Many states feed process food waste to pigs. Waste that is not treated correctly can cause swine vesicular diseases, African swine fever, Foot and Mouth Disease, and hog cholera. Contaminated food waste, fed to hogs, can also spread pathogens responsible for foodborne illnesses to humans and other livestock.
Pastured pork production raises on ground covers, standing crops, legumes, and grass. Hogs also require nutrients not provided in a pasture. Vegetables such as fodder beets, kale, and turnips are food sources for the nutrients they need.
Great Plains Processing offers a high-quality nutritional supplement. It improves the performance of pigs and sows. The nutrients include trace minerals, amino acids, and peptides. Incorporating the supplement into a balanced diet drives feed intake and leads to optimal health and growth.
Poultry farms raise chickens on feed formulas meant to maximize weight gain and growth. Often, the feed has medically essential pharmaceutical drugs that represent a threat to humans when overused. Pasturing chickens alleviates health stresses.
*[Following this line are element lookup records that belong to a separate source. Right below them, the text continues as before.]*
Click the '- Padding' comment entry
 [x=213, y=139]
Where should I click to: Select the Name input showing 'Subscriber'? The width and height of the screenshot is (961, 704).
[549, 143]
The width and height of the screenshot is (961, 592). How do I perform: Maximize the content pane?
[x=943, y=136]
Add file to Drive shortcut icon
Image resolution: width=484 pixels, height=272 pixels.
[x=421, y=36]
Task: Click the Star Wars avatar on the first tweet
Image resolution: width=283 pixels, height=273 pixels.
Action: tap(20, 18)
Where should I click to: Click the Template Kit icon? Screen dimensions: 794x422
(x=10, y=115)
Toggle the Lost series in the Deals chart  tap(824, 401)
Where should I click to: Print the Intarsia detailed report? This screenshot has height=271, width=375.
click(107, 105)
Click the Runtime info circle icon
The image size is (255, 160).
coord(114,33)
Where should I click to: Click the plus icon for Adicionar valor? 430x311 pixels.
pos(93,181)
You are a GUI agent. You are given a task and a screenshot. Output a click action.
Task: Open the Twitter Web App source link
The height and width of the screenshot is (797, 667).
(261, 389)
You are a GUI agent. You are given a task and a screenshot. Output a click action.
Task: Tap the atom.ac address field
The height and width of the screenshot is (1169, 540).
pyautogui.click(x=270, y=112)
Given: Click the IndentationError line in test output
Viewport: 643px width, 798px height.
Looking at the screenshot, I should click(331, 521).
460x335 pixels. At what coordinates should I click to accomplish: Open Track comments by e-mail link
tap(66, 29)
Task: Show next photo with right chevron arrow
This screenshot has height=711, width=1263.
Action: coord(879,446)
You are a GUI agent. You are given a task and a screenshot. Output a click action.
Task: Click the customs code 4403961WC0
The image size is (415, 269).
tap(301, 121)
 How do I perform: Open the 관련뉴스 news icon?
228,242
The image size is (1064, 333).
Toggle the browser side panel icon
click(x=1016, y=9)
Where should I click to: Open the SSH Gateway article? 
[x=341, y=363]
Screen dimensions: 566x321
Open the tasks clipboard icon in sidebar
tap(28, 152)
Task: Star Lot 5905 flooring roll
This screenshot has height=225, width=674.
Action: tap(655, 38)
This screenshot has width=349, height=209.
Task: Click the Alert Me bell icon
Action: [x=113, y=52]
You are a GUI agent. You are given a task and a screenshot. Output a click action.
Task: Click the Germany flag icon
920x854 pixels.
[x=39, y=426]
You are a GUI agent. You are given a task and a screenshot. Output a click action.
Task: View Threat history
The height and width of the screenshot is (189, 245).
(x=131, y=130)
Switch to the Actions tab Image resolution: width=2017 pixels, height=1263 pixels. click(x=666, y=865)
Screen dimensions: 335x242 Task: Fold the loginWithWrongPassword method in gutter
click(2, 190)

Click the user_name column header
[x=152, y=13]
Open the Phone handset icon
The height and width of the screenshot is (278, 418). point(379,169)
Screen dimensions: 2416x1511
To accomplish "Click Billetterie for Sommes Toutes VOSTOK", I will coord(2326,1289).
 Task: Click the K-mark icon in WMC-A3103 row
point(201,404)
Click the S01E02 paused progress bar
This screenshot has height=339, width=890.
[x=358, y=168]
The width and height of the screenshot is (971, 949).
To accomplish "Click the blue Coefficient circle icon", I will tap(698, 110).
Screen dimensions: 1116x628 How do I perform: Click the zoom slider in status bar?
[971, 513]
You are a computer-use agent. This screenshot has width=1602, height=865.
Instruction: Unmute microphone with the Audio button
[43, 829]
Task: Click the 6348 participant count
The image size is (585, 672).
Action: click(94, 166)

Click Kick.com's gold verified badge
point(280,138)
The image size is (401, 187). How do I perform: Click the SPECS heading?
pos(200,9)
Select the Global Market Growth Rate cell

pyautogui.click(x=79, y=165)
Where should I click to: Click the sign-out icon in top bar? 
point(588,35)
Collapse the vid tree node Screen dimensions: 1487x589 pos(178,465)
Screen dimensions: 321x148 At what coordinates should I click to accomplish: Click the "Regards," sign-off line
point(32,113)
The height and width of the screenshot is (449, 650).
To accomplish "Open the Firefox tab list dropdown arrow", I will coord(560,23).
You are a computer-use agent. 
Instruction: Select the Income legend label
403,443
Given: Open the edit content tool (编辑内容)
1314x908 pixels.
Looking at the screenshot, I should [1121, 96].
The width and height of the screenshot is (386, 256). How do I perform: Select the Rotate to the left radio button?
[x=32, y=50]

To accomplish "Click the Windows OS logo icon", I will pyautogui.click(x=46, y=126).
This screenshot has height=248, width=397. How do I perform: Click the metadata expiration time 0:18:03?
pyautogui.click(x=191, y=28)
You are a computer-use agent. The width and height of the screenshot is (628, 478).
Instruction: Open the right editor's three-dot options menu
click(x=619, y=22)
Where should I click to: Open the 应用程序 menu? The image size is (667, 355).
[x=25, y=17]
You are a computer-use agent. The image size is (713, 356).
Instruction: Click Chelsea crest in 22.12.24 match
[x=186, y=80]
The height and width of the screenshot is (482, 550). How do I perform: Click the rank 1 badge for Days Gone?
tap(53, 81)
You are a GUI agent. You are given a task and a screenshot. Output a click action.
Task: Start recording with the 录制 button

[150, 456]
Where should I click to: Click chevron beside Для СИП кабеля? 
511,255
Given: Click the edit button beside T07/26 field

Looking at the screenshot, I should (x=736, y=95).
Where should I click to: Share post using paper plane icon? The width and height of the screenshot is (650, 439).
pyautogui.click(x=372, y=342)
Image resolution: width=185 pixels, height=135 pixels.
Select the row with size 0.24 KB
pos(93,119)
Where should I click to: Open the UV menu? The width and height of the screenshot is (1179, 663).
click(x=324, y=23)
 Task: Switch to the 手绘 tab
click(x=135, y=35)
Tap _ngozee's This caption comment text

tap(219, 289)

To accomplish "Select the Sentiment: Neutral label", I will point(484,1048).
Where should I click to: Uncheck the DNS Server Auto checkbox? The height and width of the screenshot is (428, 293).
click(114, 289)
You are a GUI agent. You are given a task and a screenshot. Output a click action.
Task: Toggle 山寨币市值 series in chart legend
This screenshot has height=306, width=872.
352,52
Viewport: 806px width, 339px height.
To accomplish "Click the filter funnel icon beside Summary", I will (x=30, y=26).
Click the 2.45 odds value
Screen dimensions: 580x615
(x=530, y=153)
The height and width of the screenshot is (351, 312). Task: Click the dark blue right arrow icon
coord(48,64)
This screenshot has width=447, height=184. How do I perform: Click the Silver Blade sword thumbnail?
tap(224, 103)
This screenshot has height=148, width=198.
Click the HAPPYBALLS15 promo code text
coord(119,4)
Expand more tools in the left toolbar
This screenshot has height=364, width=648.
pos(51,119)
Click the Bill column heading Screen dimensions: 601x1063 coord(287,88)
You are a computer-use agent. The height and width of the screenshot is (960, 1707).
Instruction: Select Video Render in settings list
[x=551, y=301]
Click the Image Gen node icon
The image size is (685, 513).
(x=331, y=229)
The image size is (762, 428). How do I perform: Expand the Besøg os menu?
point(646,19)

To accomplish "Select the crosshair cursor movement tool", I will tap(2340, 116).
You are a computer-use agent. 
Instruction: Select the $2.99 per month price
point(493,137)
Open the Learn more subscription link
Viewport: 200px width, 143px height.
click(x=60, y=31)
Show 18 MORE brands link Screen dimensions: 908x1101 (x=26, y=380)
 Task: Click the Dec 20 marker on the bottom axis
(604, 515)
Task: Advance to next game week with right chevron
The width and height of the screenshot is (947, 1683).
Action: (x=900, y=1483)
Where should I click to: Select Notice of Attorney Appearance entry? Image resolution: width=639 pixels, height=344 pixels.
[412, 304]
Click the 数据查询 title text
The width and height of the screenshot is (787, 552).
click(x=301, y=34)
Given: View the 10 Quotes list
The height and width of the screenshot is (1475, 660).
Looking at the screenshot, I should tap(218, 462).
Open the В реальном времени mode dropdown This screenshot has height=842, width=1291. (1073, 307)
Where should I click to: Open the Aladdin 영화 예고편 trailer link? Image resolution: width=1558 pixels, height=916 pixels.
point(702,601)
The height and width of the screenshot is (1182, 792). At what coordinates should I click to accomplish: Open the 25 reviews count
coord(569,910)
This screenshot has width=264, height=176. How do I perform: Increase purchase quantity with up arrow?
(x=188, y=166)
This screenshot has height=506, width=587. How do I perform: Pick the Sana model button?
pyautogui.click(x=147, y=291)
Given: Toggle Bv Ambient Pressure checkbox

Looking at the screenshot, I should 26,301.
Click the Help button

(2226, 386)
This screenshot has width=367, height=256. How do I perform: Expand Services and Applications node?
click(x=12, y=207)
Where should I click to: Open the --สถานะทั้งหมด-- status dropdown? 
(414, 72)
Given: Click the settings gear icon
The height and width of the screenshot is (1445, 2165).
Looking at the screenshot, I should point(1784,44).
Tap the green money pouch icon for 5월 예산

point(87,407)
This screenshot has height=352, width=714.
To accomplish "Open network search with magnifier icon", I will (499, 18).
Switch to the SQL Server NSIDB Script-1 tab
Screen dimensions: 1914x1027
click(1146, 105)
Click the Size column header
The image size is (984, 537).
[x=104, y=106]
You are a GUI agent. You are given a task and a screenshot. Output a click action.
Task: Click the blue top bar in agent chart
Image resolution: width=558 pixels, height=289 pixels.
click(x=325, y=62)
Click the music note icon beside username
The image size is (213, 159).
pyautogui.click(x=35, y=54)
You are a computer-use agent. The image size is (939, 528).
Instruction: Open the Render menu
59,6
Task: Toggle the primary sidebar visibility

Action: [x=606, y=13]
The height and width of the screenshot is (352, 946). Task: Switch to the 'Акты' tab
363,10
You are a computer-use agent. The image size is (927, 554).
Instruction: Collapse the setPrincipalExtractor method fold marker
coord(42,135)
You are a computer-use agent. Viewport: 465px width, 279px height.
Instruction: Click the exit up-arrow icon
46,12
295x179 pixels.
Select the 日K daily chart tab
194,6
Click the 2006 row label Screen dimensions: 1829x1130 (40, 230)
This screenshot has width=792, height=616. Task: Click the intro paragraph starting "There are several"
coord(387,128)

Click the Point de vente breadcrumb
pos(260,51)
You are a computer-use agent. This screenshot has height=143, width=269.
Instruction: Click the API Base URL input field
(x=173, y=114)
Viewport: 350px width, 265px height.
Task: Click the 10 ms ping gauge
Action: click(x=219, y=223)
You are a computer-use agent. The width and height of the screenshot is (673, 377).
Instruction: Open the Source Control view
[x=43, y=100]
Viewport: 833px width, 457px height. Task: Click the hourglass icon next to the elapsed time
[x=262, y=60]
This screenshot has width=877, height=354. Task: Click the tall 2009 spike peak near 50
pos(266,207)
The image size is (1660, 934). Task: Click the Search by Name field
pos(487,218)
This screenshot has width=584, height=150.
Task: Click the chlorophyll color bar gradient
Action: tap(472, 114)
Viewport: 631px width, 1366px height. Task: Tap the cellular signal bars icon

Chickens cannot be raised solely on grass. They need a diet that includes dried alfalfa, soybeans, oats, and corn. Great Plains Processing provides a companion to poultry diets that maintains a consistent bioavailability throughout the poultry digestive process.
Relying too heavily on grain-based feed can have negative consequences for human health, the environment, and animal health. Natural eating habits, supplemented by products such as those offered by Great Plains Processing, provide a truly balanced diet for livestock.